_Supplied passage_
════
Seabird - - "Let Me Go On" - Till We See The Shore
Cari Clara - - "Wide Awake" - You Better Run EP
Ryan Smith - - "Fifteen Minutes" - Neil Avenue
Pomegranates - - "Nursery Magic" - Two Eyes EP
Caterpillar Tracks - - "Slippery Slope" - Scrape The Summer EP

Wednesday, November 7, 2007

oh yeah...

Speaking of CMJ. I didn't realize until now that music writer Eric Davidson had a staff blog for CMJ. I have now included that among my links to the right.
As much as I loath the culture of New York's indie rock masses, I figure if anyone can shoot me straight it would be a former Ohio man and lead singer of the New Bomb Turks...

CMJ on Wussy

Just saw this CMJ review of Wussy's new CD, as penned by a former Columbus ex-patriot...

WUSSY: Left For Dead
By Eric Davidson

The sweetly sullen sentiments of this Cincinnati band may flow from co-singer Chuck Cleaver's hangover as the leader of one of the most enormously overlooked bands of the early '90s indie rock groundswell: the Ass Ponys. But those days seem comfortably behind him on this, the second and best Wussy album. He's since regenerated his love of grabby college rock-cum-southern Ohio porch strumming with surprisingly focused songwriting and gal/guy vocal weaving. Where the Ass Ponys' melancholia was swaddled in frayed flannel, Wussy slowly unbuttons a sluggishly sexier surrender. And it isn't just the two purty gurl faces in Wussy that bring the mournful beauty of the melodies to the fore. Gorgeously rumpled ruminations like "Mayflies" and "Sun Giant Says Hey" are given their odd attraction as much by Cleaver's high warble as those pretty chords. And if, for fleeting seconds, Left makes one wonder if there is a radio program called Alternative Adult Contemporary, charming chuggers like "Killer Trees" and "What's-His-Name" feel downright forthright in their determination to craft transcendence out of the doomed fate of anyone tagged simply an "indie pop band" anymore. Then a song like "Melody Ranch" brings it all back around to the autumnal jangle that so populated the left end of the radio dial back in the first Bush era. But a lot has happened since, which is why the lyrics dole out the kind of reflective, slightly bitter, more than slightly surreal lyrics that many might think were Guided By Voices, but have been an Ohio scruff-pop standard since Scrawl's also-lost classics of college-town desire, dashed dreams and draft beer.

Tracklist For Left For Dead:
01. Trail Of Sadness
02. Rigor Mortis
03. Mayflies
04. Millie Christine
05. Killer Trees
06. Jonah
07. What's-His-Name
08. Tiny Spiders
09. Sun Giant Says Hey
10. God's Camaro
11. Melody Ranch
12. Vivian Girls

Midwest Round Up!
════
_Data section_
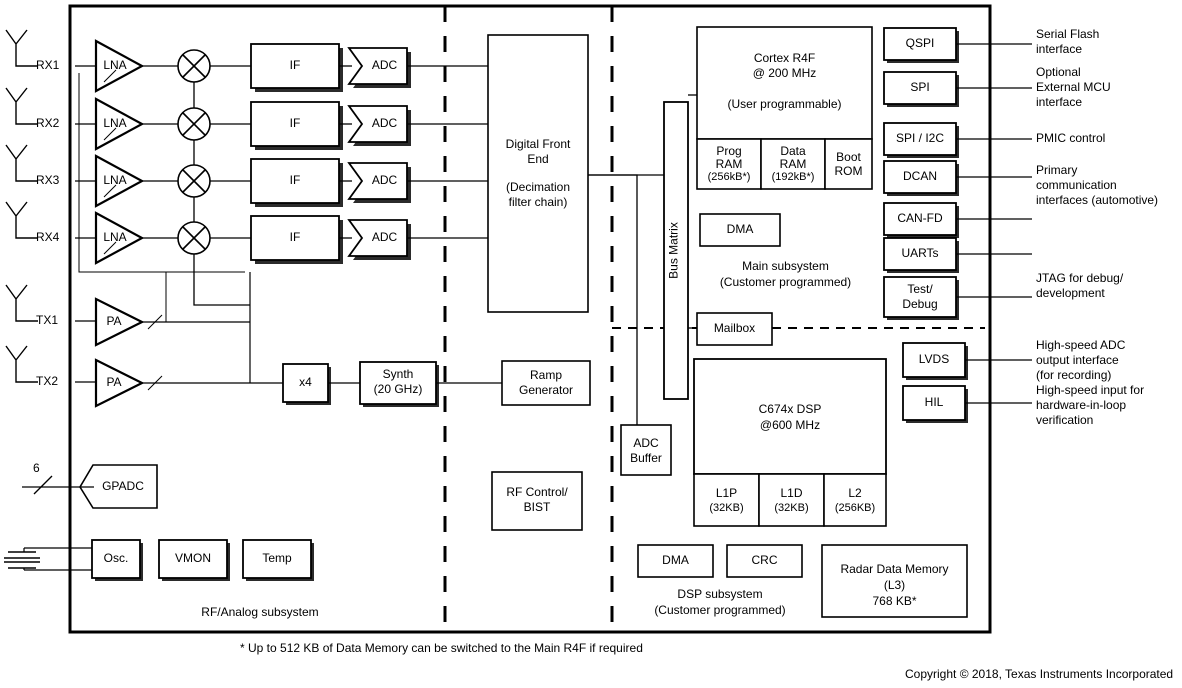  I want to click on main-subsystem-caption-line1: Main subsystem, so click(786, 266).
════
_Set of tasks_
**A)** According to the Wussy blog post, which city is the band Wussy from?
**B)** List every song title that Eric Davidson's review in the Wussy blog post names inside quotation marks.

_Task-by-task outputs_
**A)** Cincinnati

**B)** "Mayflies", "Sun Giant Says Hey", "Killer Trees", "What's-His-Name", "Melody Ranch"